Under Stanley Gomes’ kind and patient instruction I studied the violin until I reached Grade 6 of the examinations conducted by the Associated Board of the Royal Schools of Music.

My lessons took place once a week at his home. Each lesson lasted about an hour. I would travel there from my student hostel carrying my violin, usually after spending many evenings practising scales and études in my room.

Despite his reputation as a very famous violinist and the leader of the city’s orchestra, Stanley Gomes was an extraordinarily humble, jovial, and friendly man. There was not the slightest hint of pride in him. He spoke warmly, laughed easily, and taught with the patience of someone who truly loved music and enjoyed sharing it with younger students. I remember asking him to transcribe the song "Roses of Picady" a British ballad composed by Haydn Wood into musical notations for me to play on the violin, he immediately obliged into sheet music without difficulty. 

He even introduced me briefly to the piano. For a short period he showed me how to play it, but the violin had already captured my heart and remained the instrument on which I focused my efforts.

Those weekly lessons were not limited to technical instruction. Very often he would speak about orchestras—their structure, their discipline, and the remarkable cooperation required for so many musicians to perform together as one.

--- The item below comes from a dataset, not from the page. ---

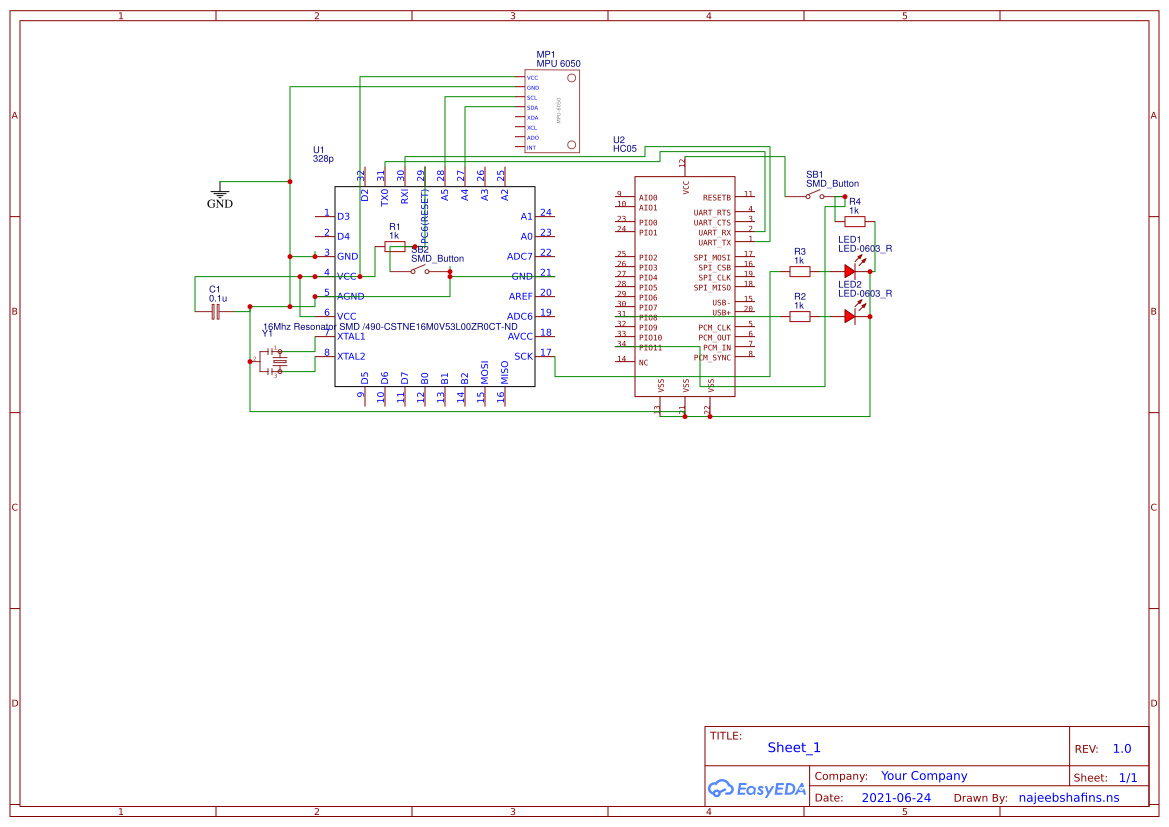Click the date 2021-06-24 field
This screenshot has height=827, width=1169.
[896, 798]
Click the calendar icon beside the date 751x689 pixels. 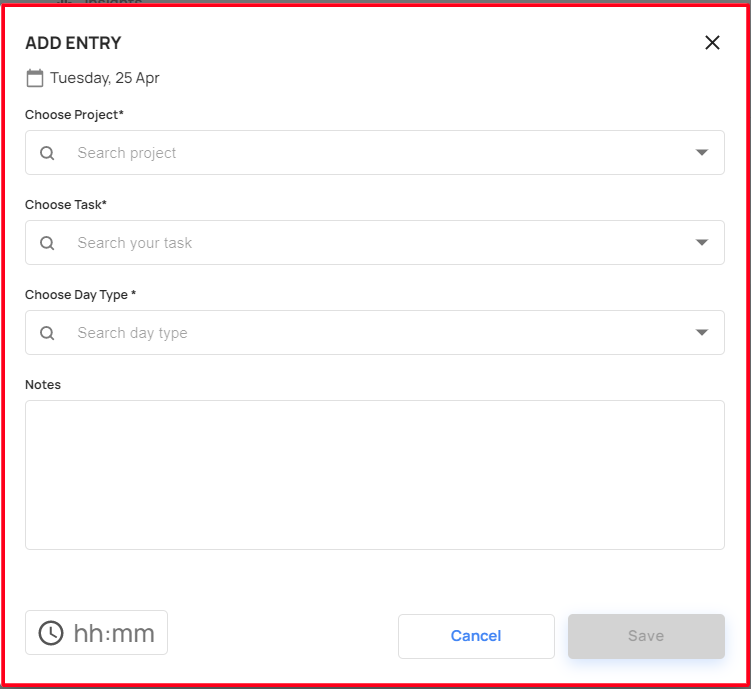tap(34, 78)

For readers who may wish to visualize how musicians are arranged on stage, a typical orchestral seating plan can be seen here:

 

https://en.wikipedia.org/wiki/Orchestra#Seating_arrangement

 

The arrangement of musicians in a symphony orchestra is the result of centuries of musical evolution. The string section—violins, violas, cellos, and double basses, sits closest to the audience and forms the foundation of the orchestra’s sound. Traditionally the first violins sit to the conductor’s left while the second violins sit on the opposite side. Violas occupy the centre area, with cellos and double basses usually placed to the right.

Behind the strings sit the woodwind instruments—flutes, oboes, clarinets, and bassoons, whose voices add colour and expressive nuance. Further back are the brass instruments - horns, trumpets, trombones, and tubas; capable of producing majestic power when required. At the rear of the orchestra are the percussionists, whose instruments provide rhythmic energy and dramatic emphasis.

At the centre front stands the conductor, guiding the orchestra with gestures of the baton. Yet among the musicians themselves the most important leader is the concertmaster— the principal first violinist.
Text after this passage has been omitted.